* **EXTRAIT DU DOCUMENT**
En France, l’accès à Internet est réalisé par la « boucle locale ». Ce terme définit les techniques permettant de connecter les réseaux des opérateurs (WAN) aux réseaux privés (LAN). Parmi les techniques les plus déployés, on peut citer l’xDSL, la fibre optique (FTTx) et les modems GSM. Toutes nos données sensibles quelles soient privées ou d’entreprise transitent par cette « boucle locale ». Nous souhaitons légitimement savoir si elles sont protégées. C’est une des fonctions des box d’accès à Internet de nos FAI qui sont conçues pour assurer une protection minimale par exemple contre les attaques directes extérieures.

* **CONSIGNE**
Citez intégralement l'extrait sur la boucle locale, sans en modifier un seul mot. La liste qui suit constitue un matériau indépendant de l'extrait sur la boucle locale.

* **EXTRAIT DE DONNÉES**

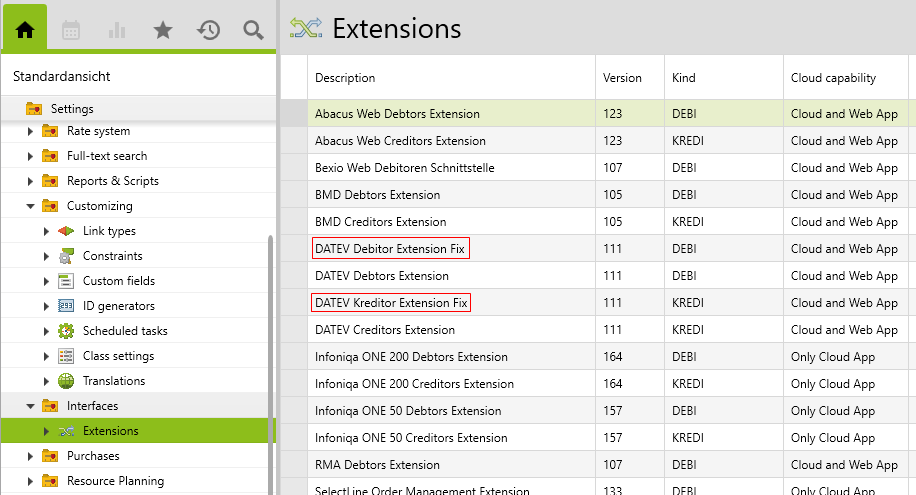The width and height of the screenshot is (916, 495).
Task: Select the Abacus Web Debtors Extension row
Action: coord(397,114)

* **RÉPONSE COMPLÈTE**
En France, l’accès à Internet est réalisé par la « boucle locale ». Ce terme définit les techniques permettant de connecter les réseaux des opérateurs (WAN) aux réseaux privés (LAN). Parmi les techniques les plus déployés, on peut citer l’xDSL, la fibre optique (FTTx) et les modems GSM. Toutes nos données sensibles quelles soient privées ou d’entreprise transitent par cette « boucle locale ». Nous souhaitons légitimement savoir si elles sont protégées. C’est une des fonctions des box d’accès à Internet de nos FAI qui sont conçues pour assurer une protection minimale par exemple contre les attaques directes extérieures.